Crypto exchange Gemini has rolled out Agentic Trading, a new system that allows users to connect AI models such as ChatGPT and Claude directly to their exchange accounts—effectively handing autonomous systems control over market monitoring, trade execution, and risk management.
The platform, which Gemini describes as the “first agentic trading tool available through a regulated US-based exchange,” integrates its full trading API with the MCP open standard developed by Anthropic. The setup enables AI agents to interact directly with exchange infrastructure and execute trading strategies based on user-defined parameters in real time.
Humans Set the Rules — AI Runs the Market
“We believe we’re at the beginning of a fundamental shift in how people interact with financial markets,” Gemini stated. “Agentic trading isn’t just a feature. It’s a new paradigm where AI handles execution, patterns, and discipline, while users focus on strategy and goals.”
In practice, the system shifts traders away from direct market participation. Instead of placing orders themselves, users define strategy constraints while AI agents handle execution decisions across live markets.
At the core of the rollout are Trading Skills, modular AI functions designed to replicate professional trading workflows. These include tools such as Find the Spread, which scans real-time bid-ask spreads across trading pairs, and Retrieve Candles, which pulls historical price data for pattern recognition and backtesting. Gemini said additional features—including portfolio analytics and advanced execution logic—are already in development.
The launch signals a deeper transformation in financial market structure, where users are increasingly positioned as supervisors rather than decision-makers.
This shift reflects the rapid rise of “agentic AI,” where autonomous systems are no longer limited to analysis or recommendations but are granted direct access to financial infrastructure and execution layers.
Across the crypto sector, competing frameworks are emerging. Coinbase’s x402 protocol, now under the Linux Foundation, enables AI agents to access wallets and digital payment systems, while Tempo’s Machine Payments Protocol focuses on machine-to-machine financial transactions. However, Gemini’s implementation is the first explicitly designed for regulated exchange-level trade execution.
The Beginning of Fully Delegated Trading
With Agentic Trading, Gemini is effectively compressing the role of the human trader into a supervisory layer—where investment logic is set in advance, but execution is continuously delegated to AI systems operating in real time.
The shift raises a structural question for markets: if AI is responsible for timing, execution, and risk responses, what role does the human trader ultimately retain beyond setting parameters?
While proponents argue this could improve discipline, reduce emotional trading, and enhance efficiency, it also introduces a new dependency—where trading performance is increasingly shaped by autonomous systems operating at machine speed, outside of direct human intervention.

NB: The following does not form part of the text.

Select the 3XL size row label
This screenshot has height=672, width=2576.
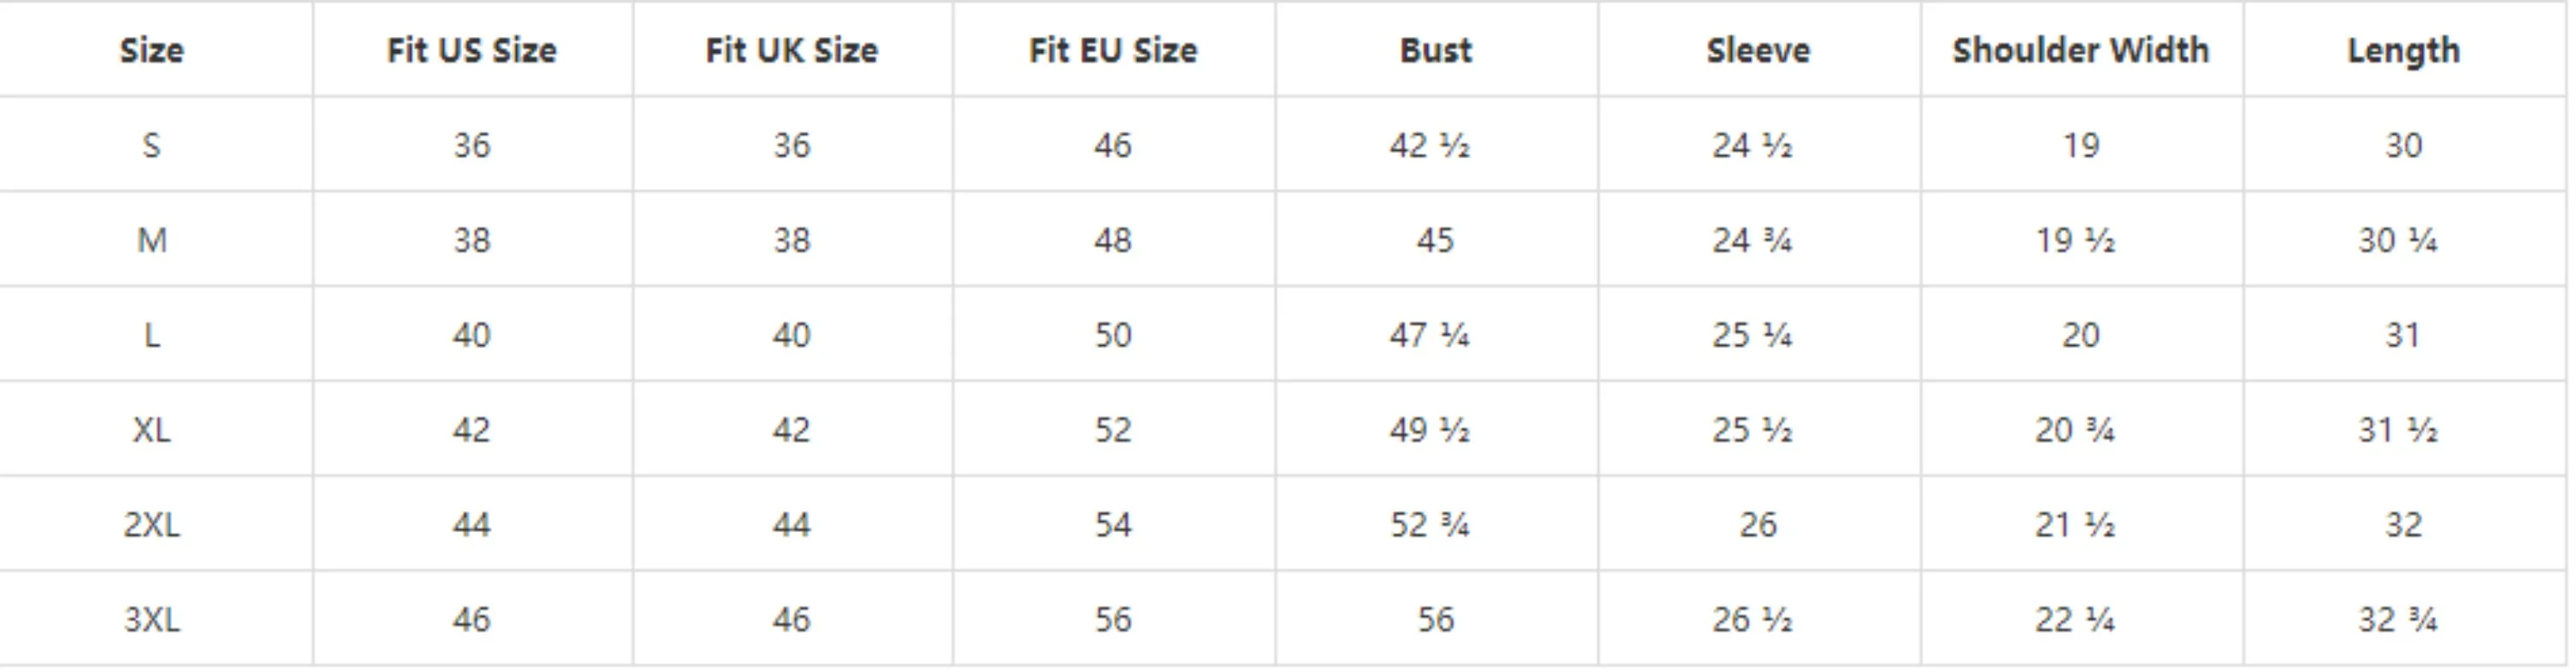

The rollout comes as exchanges and fintech platforms race to build AI-native financial infrastructure, embedding machine agents directly into trading, payments, and liquidity systems.
Gemini’s model positions it at the center of this transition—where trading systems are no longer just automated tools, but autonomous actors executing strategies continuously across live markets.
In this emerging structure, the boundary between human intent and machine execution becomes increasingly blurred, marking a shift toward financial systems where AI does not just assist trading—but performs it.